- Wingellina
- Interactive map of Wingellina
- Coordinates: 26°04′S 128°56′E﻿ / ﻿26.07°S 128.93°E
- Country: Australia
- State: Western Australia
- LGA: Shire of Ngaanyatjarraku;
- Location: 1,700 km (1,100 mi) north east of Perth; 236 km (147 mi) east of Warburton; 712 km (442 mi) south west of Alice Springs;

Government
- • State electorate: North West Central;
- • Federal division: O'Connor;

Area
- • Total: 18.8 km^{2} (7.3 sq mi)
- Elevation: 676 m (2,218 ft)

Population
- • Total: 133 (SAL 2021)
- Time zone: UTC+9:30 (ACST)
- Postcode: 0872

= Wingellina, Western Australia =

Community in Western Australia

Wingellina or Irrunytju Community is a small Indigenous Australian community in Western Australia located about 1700 km north east of Perth near the Western Australian-South Australian border in the Goldfields–Esperance region of Western Australia.
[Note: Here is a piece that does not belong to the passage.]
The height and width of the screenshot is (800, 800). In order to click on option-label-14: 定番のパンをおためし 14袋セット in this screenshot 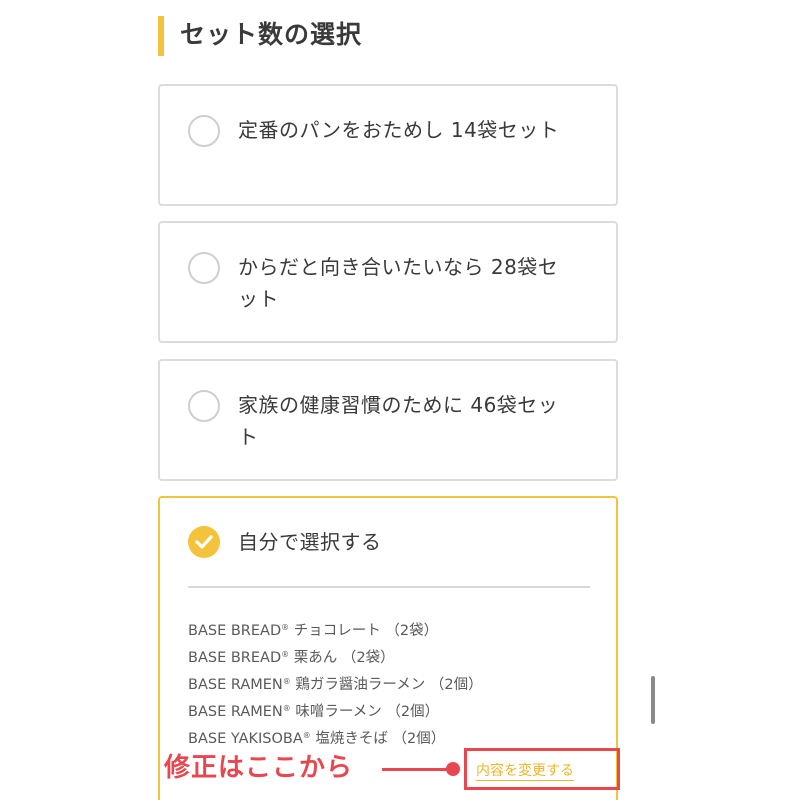, I will do `click(399, 130)`.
The local language of Wingellina is Pitjantjatjara.

Surrounded by large granite hills with mulga and mallee country, the community maintains many traditional activities such as hunting and gathering bush tucker as well as making many carved wooden artefacts.
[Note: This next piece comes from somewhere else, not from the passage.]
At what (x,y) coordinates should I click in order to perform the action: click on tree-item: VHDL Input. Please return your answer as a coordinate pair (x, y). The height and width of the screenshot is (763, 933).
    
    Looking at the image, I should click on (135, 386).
The community is situated 12 km southwest of the Surveyor Generals Corner near the border in the Gibson Desert and Great Victoria Desert between the Northern Territory, South Australia and Western Australia.

== History ==
The community was established in the 1980s and was composed mainly of people from the Warburton mission. These people still have spiritual and ancestral ties to many parts of the region. Like other communities in the area, many came from South Australia because of rocket testing at Woomera.

== Town planning ==
Wingellina Layout Plan No.1 has been prepared in accordance with State Planning Policy 3.2 Aboriginal Settlements. It currently exists in draft format only, having not been endorsed by the community. The map set is viewable at Planning Western Australia's website.

== Native title ==
The community is located within the determined Ngaanyatjarra Lands (Part A) native title claim (WC04/3).